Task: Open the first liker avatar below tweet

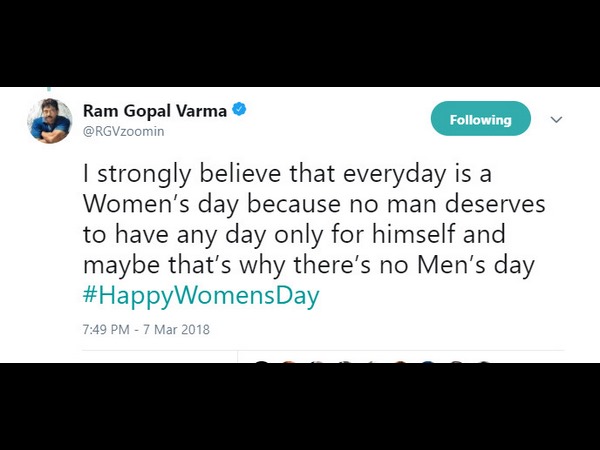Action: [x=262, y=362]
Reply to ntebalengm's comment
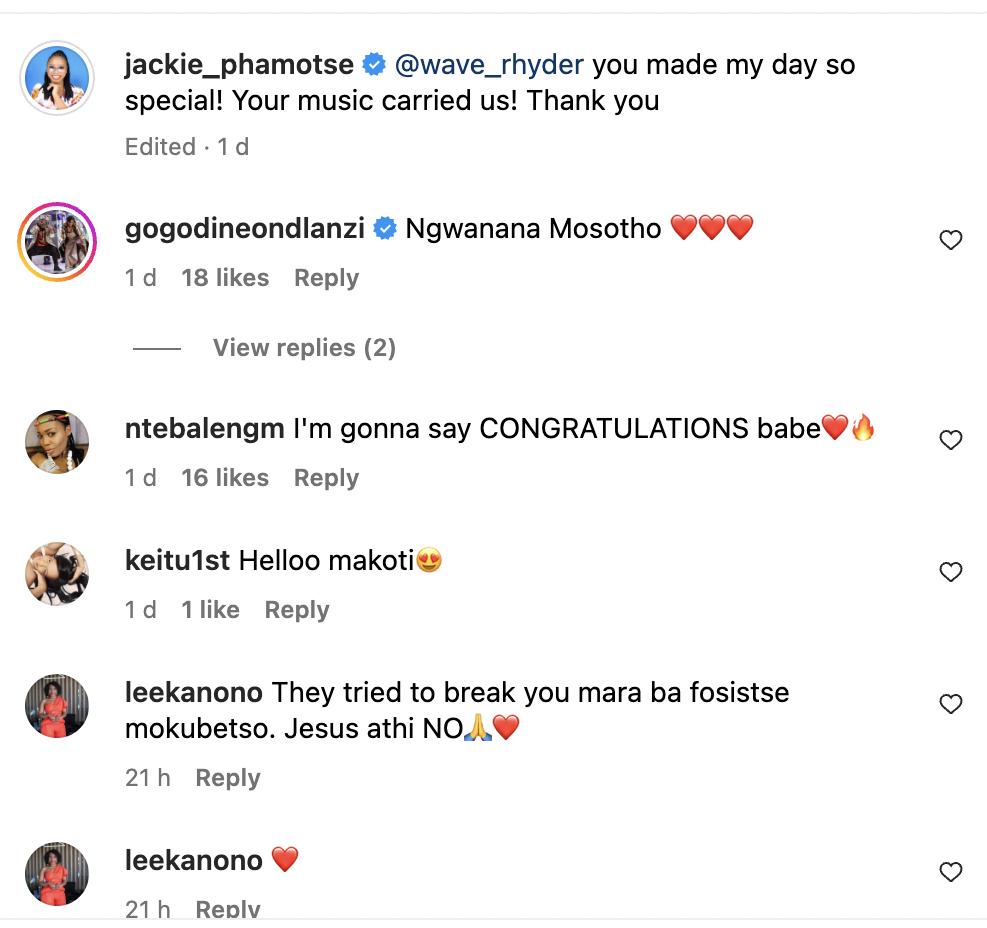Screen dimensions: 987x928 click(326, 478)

==

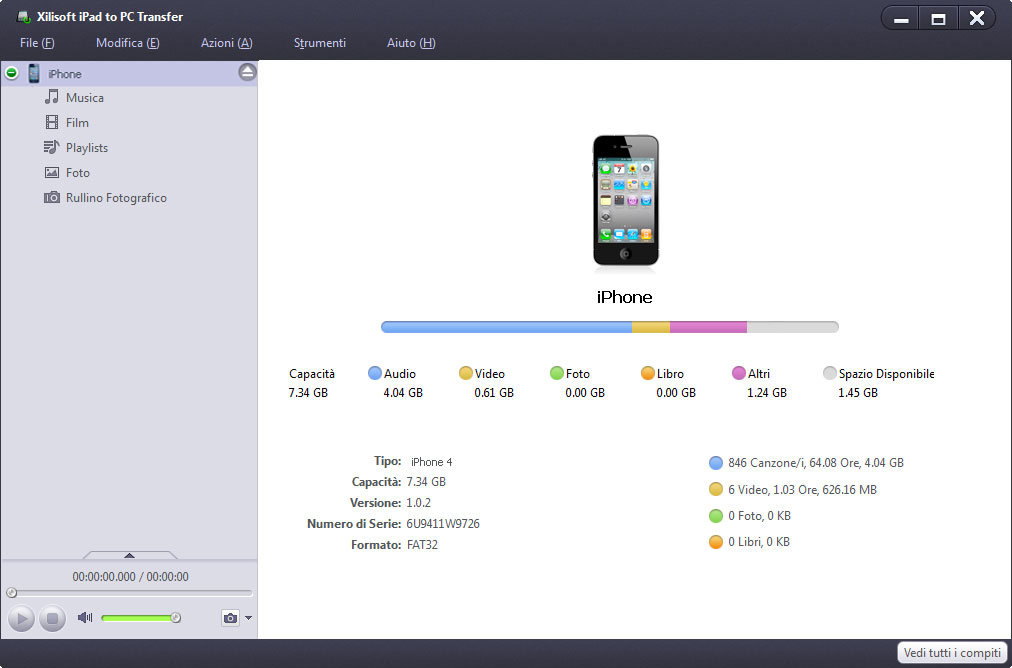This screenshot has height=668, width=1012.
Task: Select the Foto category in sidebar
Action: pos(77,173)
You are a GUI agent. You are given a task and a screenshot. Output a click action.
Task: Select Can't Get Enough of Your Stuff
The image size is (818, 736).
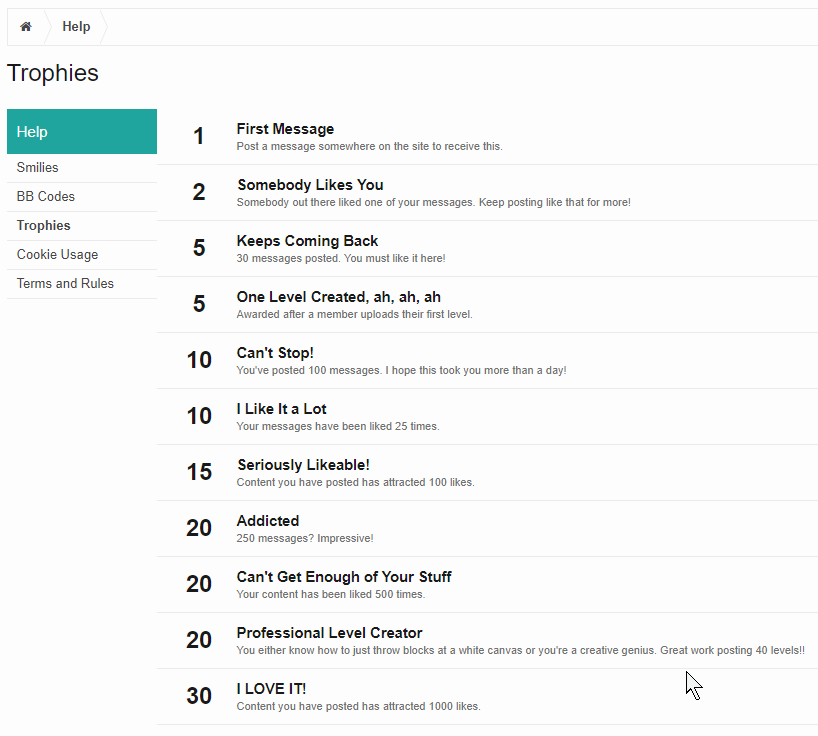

# WHAT THIS TASK INVOLVES:
Send back an exact copy of only the lines from the line with "You are a GUI" up to and including the line with "The image size is (818, 736)." in the data above.

# WORKED SOLUTION:
You are a GUI agent. You are given a task and a screenshot. Output a click action.
Task: Select Can't Get Enough of Your Stuff
The image size is (818, 736).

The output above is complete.